Most automation projects in regulated industries hit the same wall
eventually: a CAPTCHA on an internal portal blocks the very automation
the team is trying to build.
In our case, the ops team needed to interact with one of our company's
internal portals dozens of times per day. The portal — built by an
internal team, used only by employees — gates access with a 6-digit
numeric CAPTCHA on every login. Reasonable security choice for the
original threat model. Not so reasonable for the team that needs to
script repetitive workflows on top of it.
The right fix would have been to add a service-account API to the
portal team's backlog. The realistic fix, given the timeline, was
to teach a small ML model to read those CAPTCHAs reliably so our
automation script could move past the login screen.
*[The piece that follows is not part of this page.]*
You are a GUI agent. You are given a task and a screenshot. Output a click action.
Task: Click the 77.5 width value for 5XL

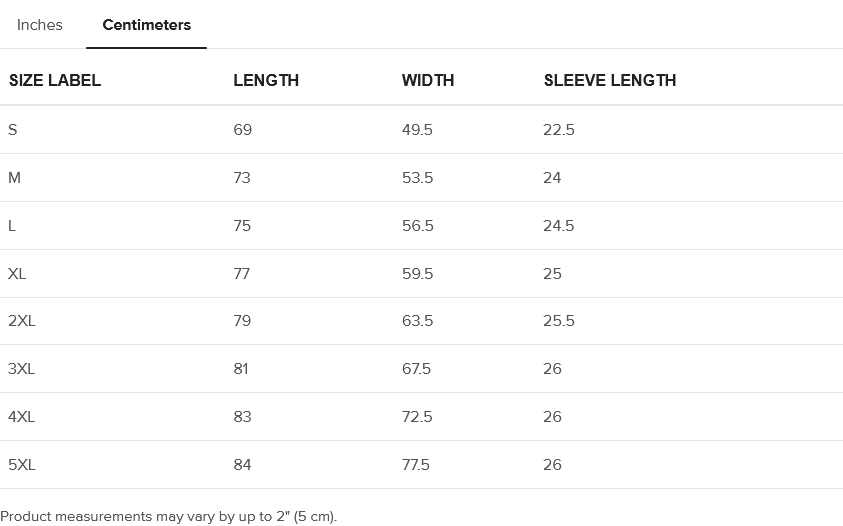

A note on legitimacy, since this article will inevitably be skimmed
by people wondering: this is internal automation on a portal owned
by my employer, used only inside the company, accessed with explicit
authorization to automate. It's the same shape of work as RPA — same
legal/ethical category. Solving CAPTCHAs on third-party websites you
don't own is a different conversation entirely, often a TOS violation
and sometimes illegal depending on jurisdiction. Don't conflate the
two.
With that framing out of the way, the technical question was: what's
the right model architecture for fixed-length numeric CAPTCHA OCR?
The default answer most engineers reach for is CRNN — a CNN encoder
followed by an LSTM/GRU decoder, trained with CTC loss. It's the
standard recipe in every "deep learning for OCR" tutorial. And for
variable-length text recognition (handwritten notes, scanned documents,
scene text), CRNN is genuinely the right choice.
But our CAPTCHA was always exactly 6 digits. Always 0–9. No variation
in length, no edge cases, no character set ambiguity. The structure
was completely known.
When the structure of your input is known, the right architectural
move is to lean into that structure — not reach for the most general
possible model. So I skipped CRNN and built something simpler: a
shared CNN backbone with six independent classification heads (one
per digit position), tied together with learnable position embeddings.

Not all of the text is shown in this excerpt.